- **Activity**: Each entry below should be given again exactly; the pictures stay out.

Saved data entries:
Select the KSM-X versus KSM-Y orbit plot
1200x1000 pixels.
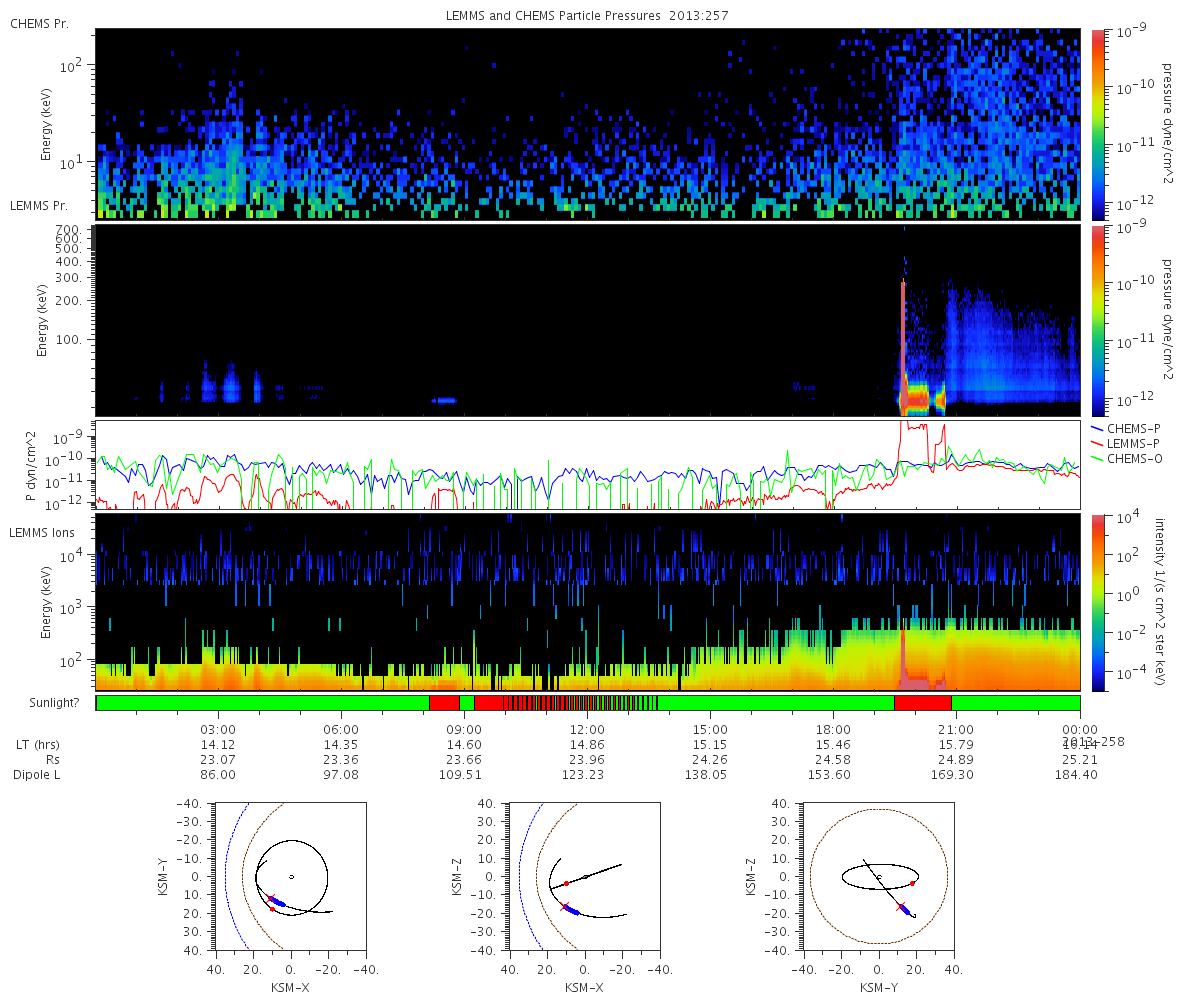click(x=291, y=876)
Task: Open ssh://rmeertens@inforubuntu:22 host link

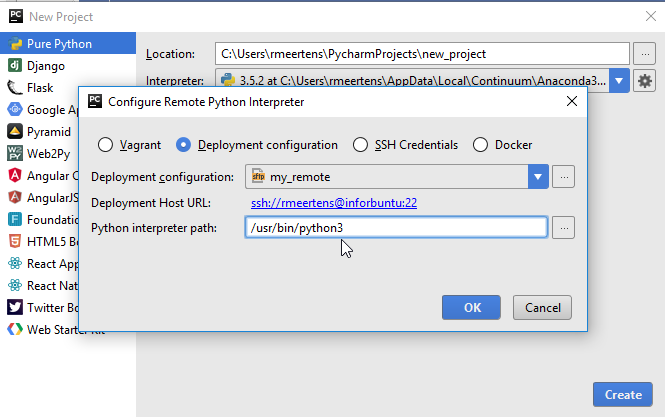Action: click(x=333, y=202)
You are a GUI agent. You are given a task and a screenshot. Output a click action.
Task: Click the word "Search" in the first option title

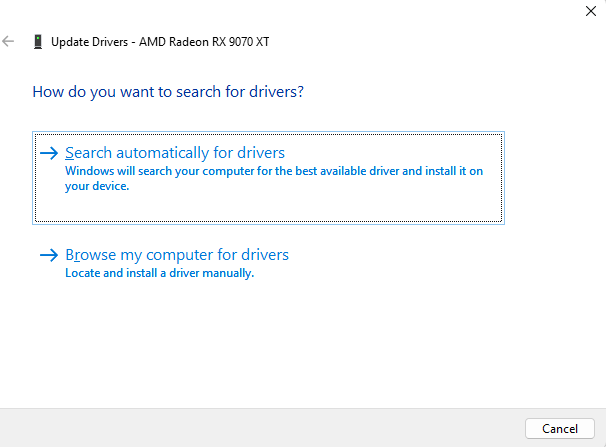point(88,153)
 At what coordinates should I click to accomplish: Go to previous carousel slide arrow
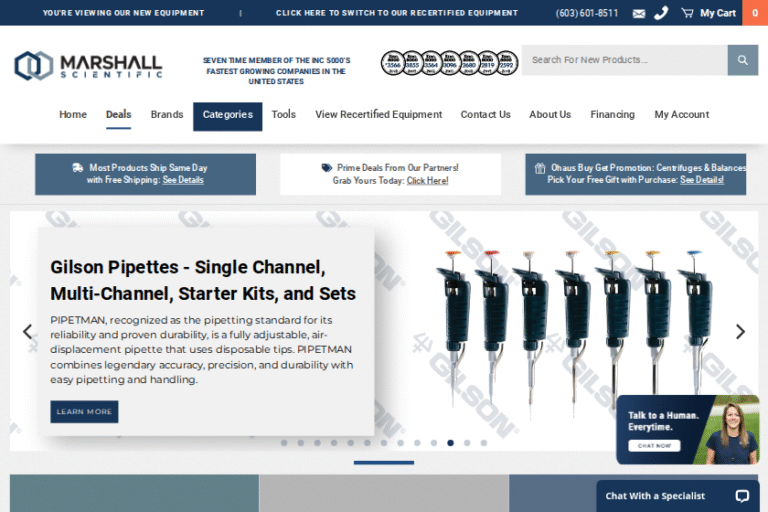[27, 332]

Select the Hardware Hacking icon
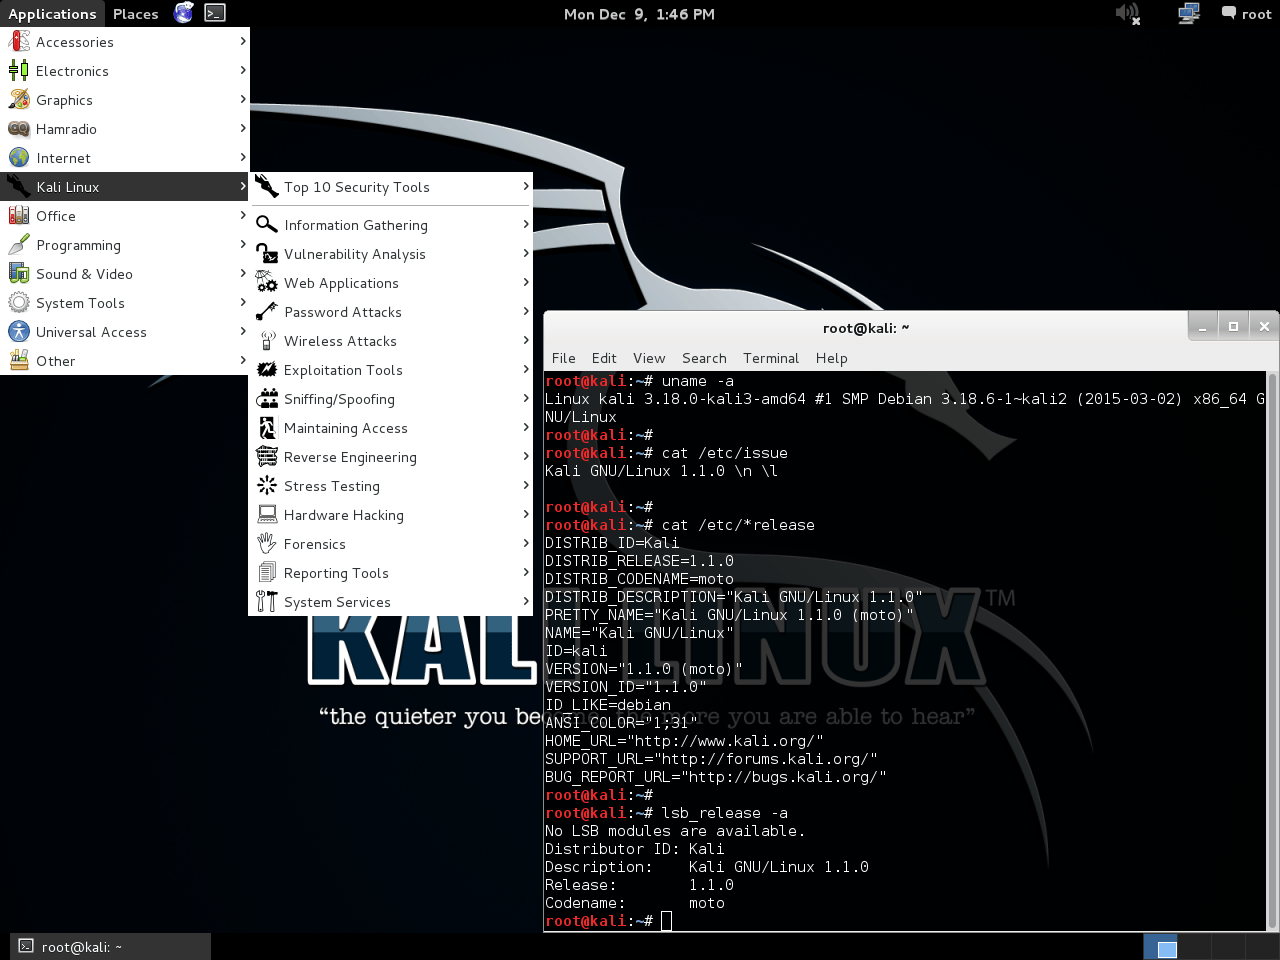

- **Your solution**:
Select the KSM-X versus KSM-Y orbit plot
1200x1000 pixels.
click(x=291, y=876)
Task: Open ssh://rmeertens@inforubuntu:22 host link

Action: click(x=333, y=202)
You are a GUI agent. You are given a task and a screenshot. Output a click action.
Task: Click the word "Search" in the first option title

point(88,153)
 At what coordinates should I click to accomplish: Go to previous carousel slide arrow
[27, 332]

Select the Hardware Hacking icon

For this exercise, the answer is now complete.